I have to admit something. I don’t really feel like that at all.

This all comes about because I got a job. A good one. One that I really wanted. So I’m going back to work… again. For three days a week this time.

You know that feeling where you are incredibly excited about something but equally completely shit-scared and apprehensive? Yep? That’s pretty much where I am at the moment. Battling the tug of war between being a “good mum” and making choices that align with that.

I’ve been googling things like “working and being a mum”, “work life balance during motherhood”, “going back to work after maternity leave” and all variations of this that you can think of. All I’m finding are articles written by some tough-as-nails mums (mainly from a particular website) (the type I was sure I’d be by now) who are defending their positions in the nicest (yet slightly aggressive) tones they can muster. I assume because they have had some backlash regarding their choices. I applaud those mums for chasing what they believe in and I wish for them that it was easier to find a good balance. I don’t like it when people say “why bother having kids” when people talk about returning to work because I think it’s a completely nonsensical argument to say that if you want a career you don’t have the right to be a mother. Also, I don’t ever hear this being said to (or about) Dads.

I digress. For this situation, this state of mind I’m in, I was looking for something written by someone like me. Someone who is constantly questioning their role, their choices. Someone who can’t sleep at night because they are wondering if they are getting it all wrong. Someone who can’t write a post defending their choices because they find it hard to pinpoint their position. They just have a gut feeling of what they want to do, and what they think is right for them. But they don’t always have the confidence to say it. They worry that what is right for them isn’t always right for their family. Or is it? They think people are judging them. They think people think they are doing the wrong thing. And these people care about what other people think, even though they try not to. I know they are out there. I’m one of them.
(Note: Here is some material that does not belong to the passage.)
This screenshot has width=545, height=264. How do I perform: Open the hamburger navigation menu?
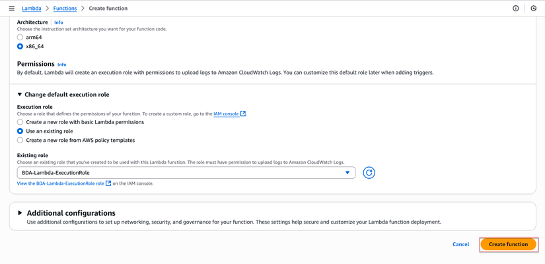[x=11, y=9]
The Pixie started childcare around Easter in preparation for me getting a job. All the memories came flooding back from the first time I did this with Birdie. She clings to me when I leave and I bite the inside of my lip, hard, to prevent the tears from escaping. I hand her over. Things are a bit easier this time. I can talk myself through things. I can make sense of things just a little bit more. But the separation is not. We are going to a different centre this time, and it has made all the difference. But it is still really, really hard.

The girls will be going one day a week to childcare, like when I worked two days a week. The other two days they will be with family. I know we are lucky to have this option. I’m dreading that third day. I remember working two days a week and imagining going back to work for that third day.

Unlike last time though, I really want to go back. I want to work. I was super careful choosing jobs to apply for, and have been lucky enough to get the one I wanted. I’ve had time to do a lot of thinking and I know now what I want to do. I can see a path ahead of myself that I didn’t picture before. I didn’t have that time when Birdie was a baby. I went back too soon. Pixie will be twenty-one months when I start my new job. I know now that I have passions and thoughts and aspirations outside of motherhood that I lost sight of in the early days of parenting (rightly so). I see things differently now and I am following the path that I feel is right for me. I think. See? The confusion.

Who else balances work and motherhood? I am still searching for those kids that truly love childcare and can’t wait to go. Do you have one of those kids or are you all just being nice and supporting your fellow working-mothers by saying they love it?